Biological rhythms and how to control for them.

(A) Examples of biological rhythms. Pulsatile rhythms refer to cyclic changes starting within (milli)seconds, ultradian rhythms occur in less than 20 hr, whereas circadian rhythms encompass changes within a day approximately. These rhythms are intertwined (Young et al., 2004) and included in even longer rhythms, such as occurring within a week (circaseptan), within 20–30 days (lunar; prominent example is the menstrual cycle), within a season (seasonal), or within one year (circannual). (B) Exemplary approaches to account for biological rhythms. Time of day at sampling, in itself and relative to awakening, is especially important when implementing physiological measures with a circadian rhythm (Nader et al., 2010; Orban et al., 2020) and needs to be controlled (B1-2). For trait measures, reliability can be increased by collecting multiple samples across participants of the same group, and/or better within participants (B3-4; Schmalenberger et al., 2021).

Besides lagged responses, biological rhythms lead to substantial variability in hormone concentrations that may impair measurement precision (Haus, 2007; Figure 6A). While some biological rhythms account for circular hormone changes within just minutes or hours (e.g., circadian rhythm, Figure 6A), hormone concentrations also change within months, seasons, or years (Barth et al., 2015; e.g., puberty or menopause).

Particular attention should also be paid to factors that disrupt biological rhythms. For example, shift work or jet lag typically disrupt diurnal rhythms (Bedrosian et al., 2016), while medication such as oral contraceptives disrupt lunar rhythms and confound physiological endpoints beyond rhythmicity (Brønnick et al., 2020; Fleischman et al., 2010). This additional variation can greatly reduce or even reverse effect sizes (e.g., Shields et al., 2017).

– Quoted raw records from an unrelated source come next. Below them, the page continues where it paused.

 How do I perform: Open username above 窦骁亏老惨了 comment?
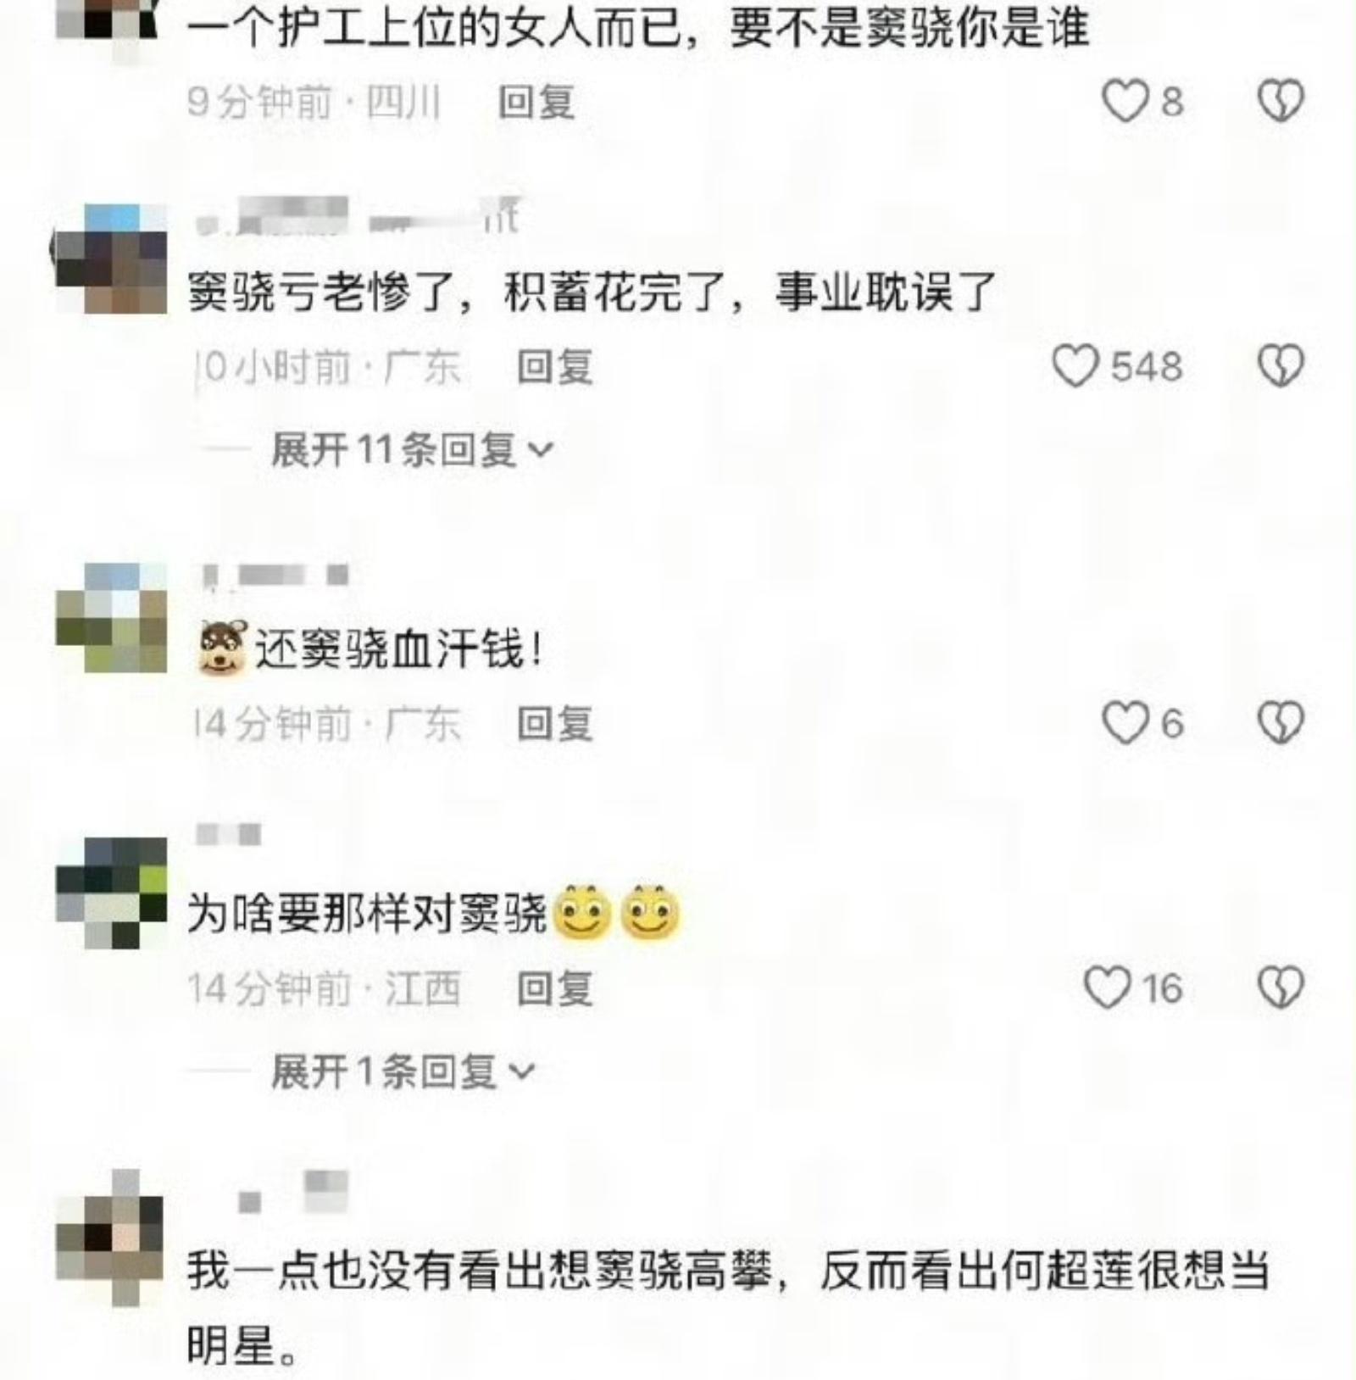pos(356,216)
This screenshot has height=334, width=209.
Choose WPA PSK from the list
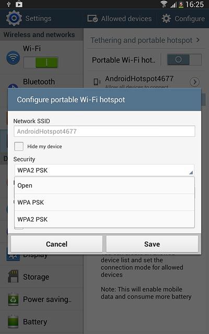point(105,202)
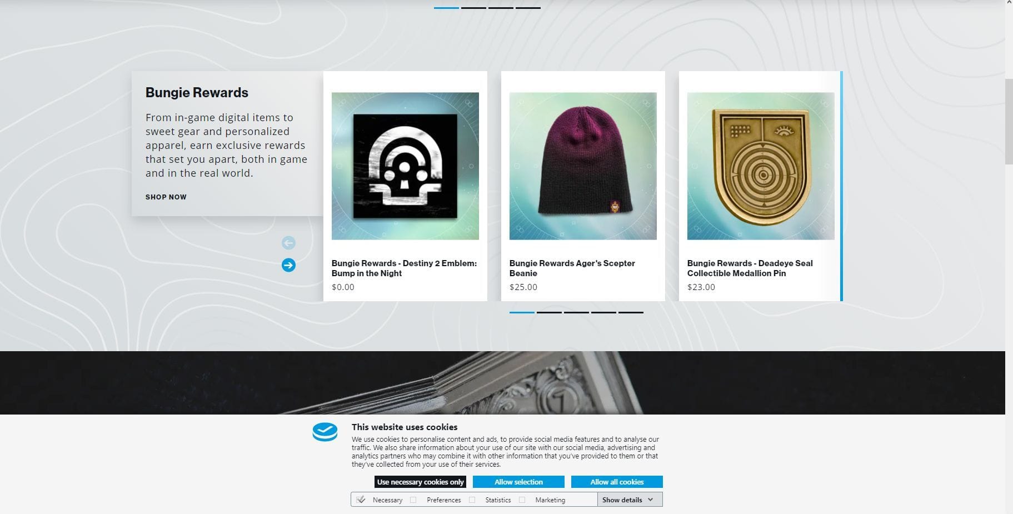Select the second product carousel page indicator
1013x514 pixels.
point(549,312)
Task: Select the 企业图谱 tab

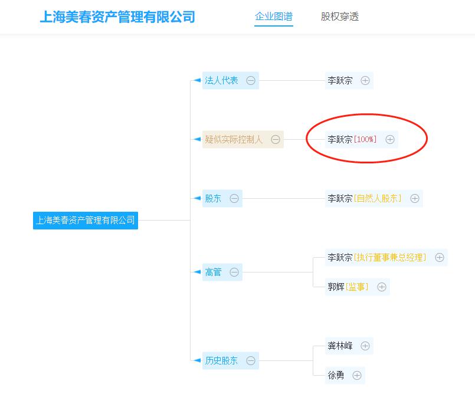Action: click(x=273, y=17)
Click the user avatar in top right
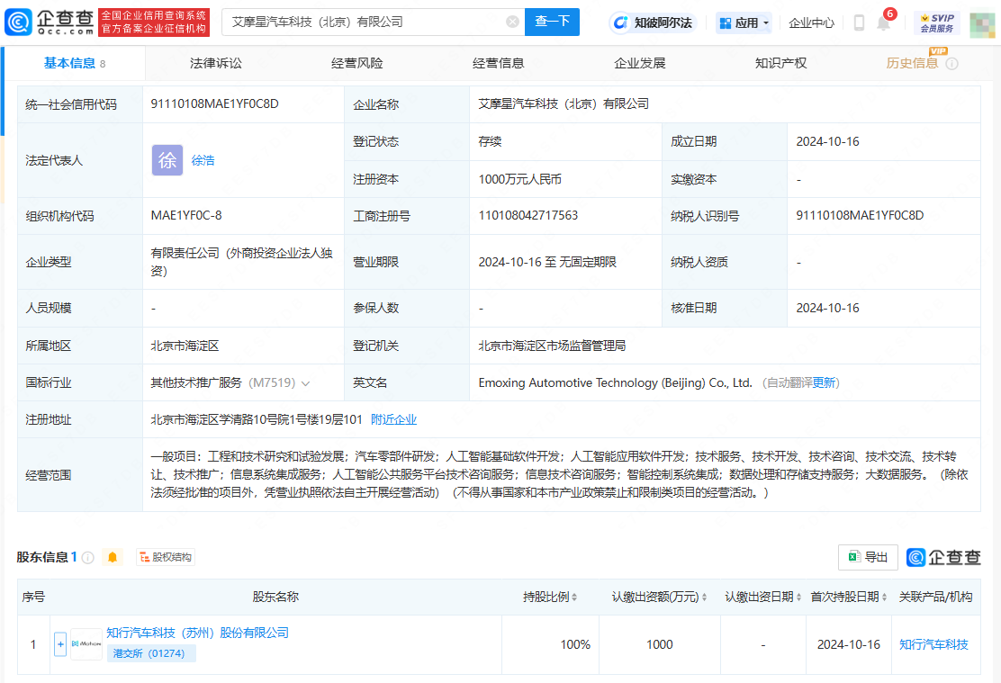Viewport: 1001px width, 683px height. tap(982, 22)
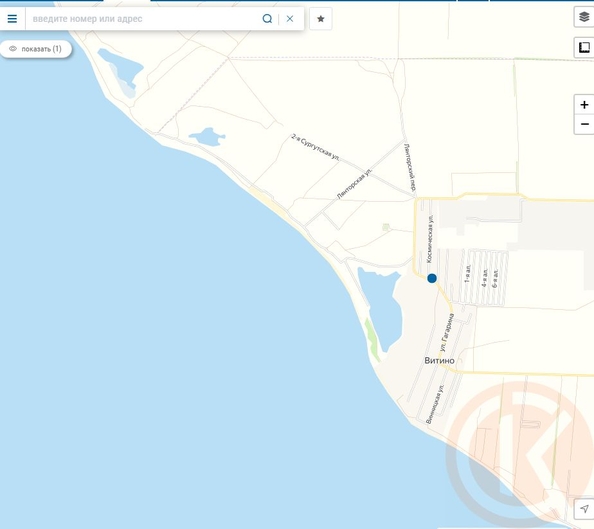The width and height of the screenshot is (594, 529).
Task: Clear the search field with X
Action: click(x=290, y=19)
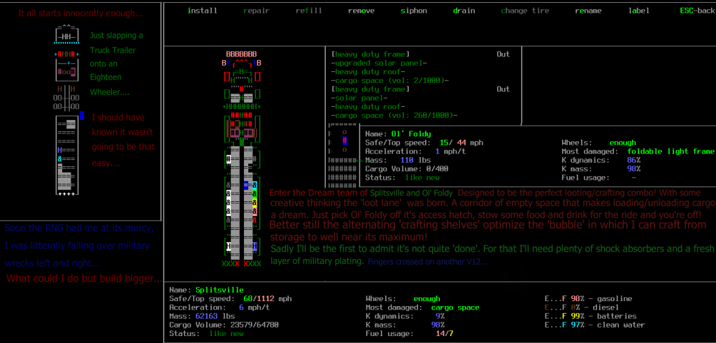Click the green XXXX tiles at vehicle rear
This screenshot has height=343, width=716.
coord(241,263)
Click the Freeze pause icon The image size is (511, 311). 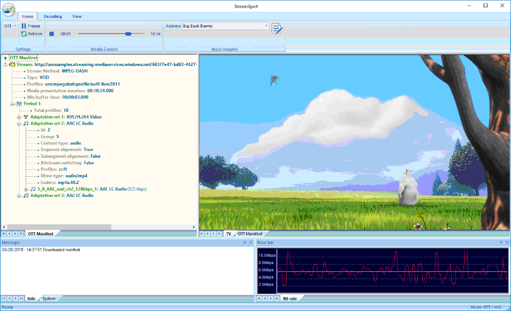point(23,26)
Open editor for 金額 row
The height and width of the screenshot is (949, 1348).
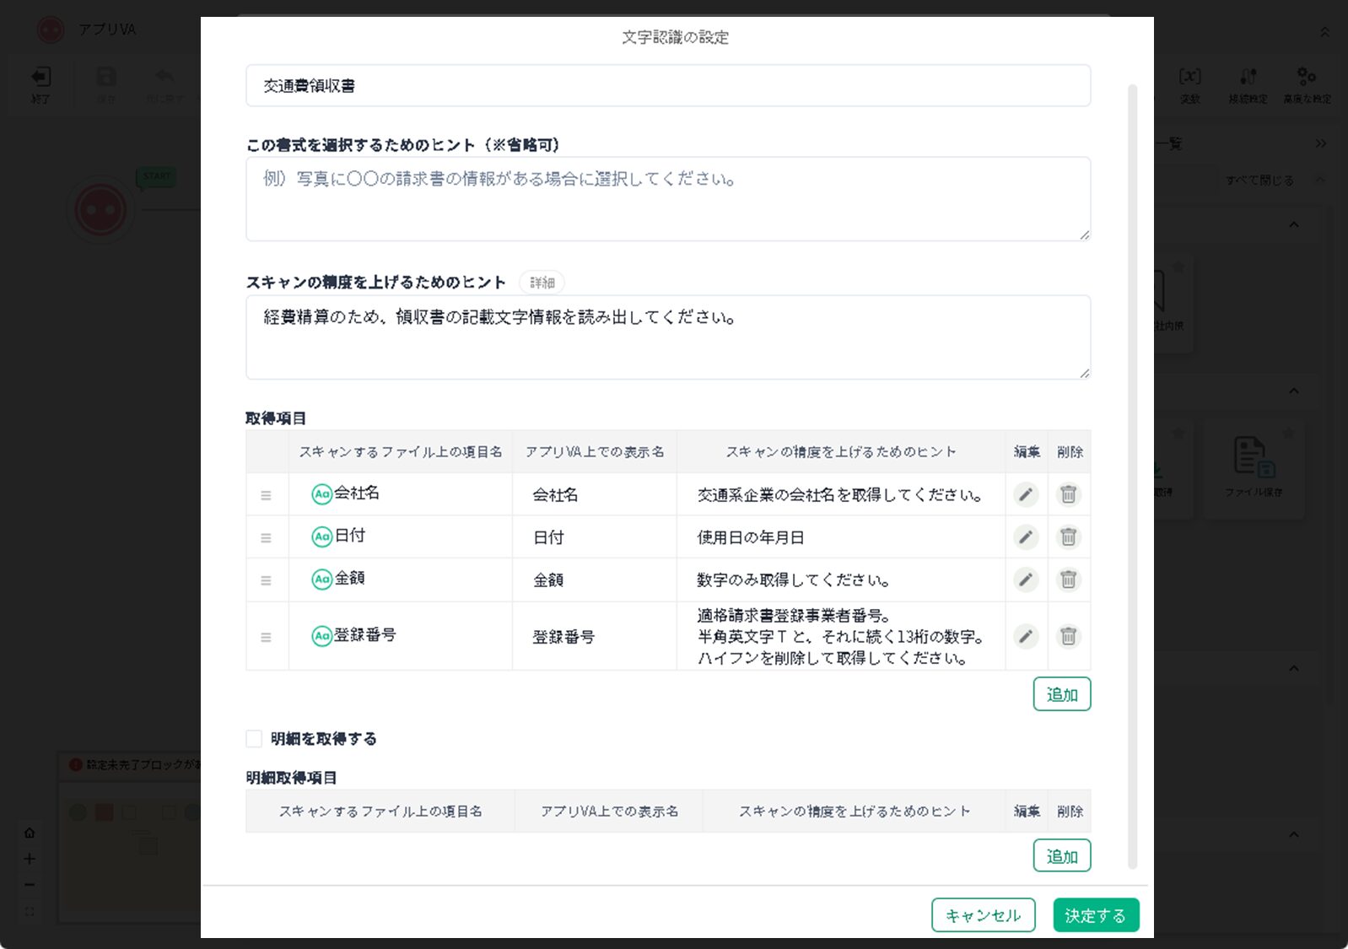[x=1025, y=580]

Besides external factors that might disrupt biological rhythms, there are also endogenous shifts in hormone regulation, for example, age-dependent changes related to developmental phases (i.e., puberty and menopause). This variability can confound measures of underlying individual differences in hormonal concentrations. It can be controlled by restricting the target population or by explicitly comparing and statistically accounting for individual development stages. Finally, attention has to be paid to confounds like seasonal fluctuations (Tendler et al., 2021) that impair measurement precision in longitudinal study designs.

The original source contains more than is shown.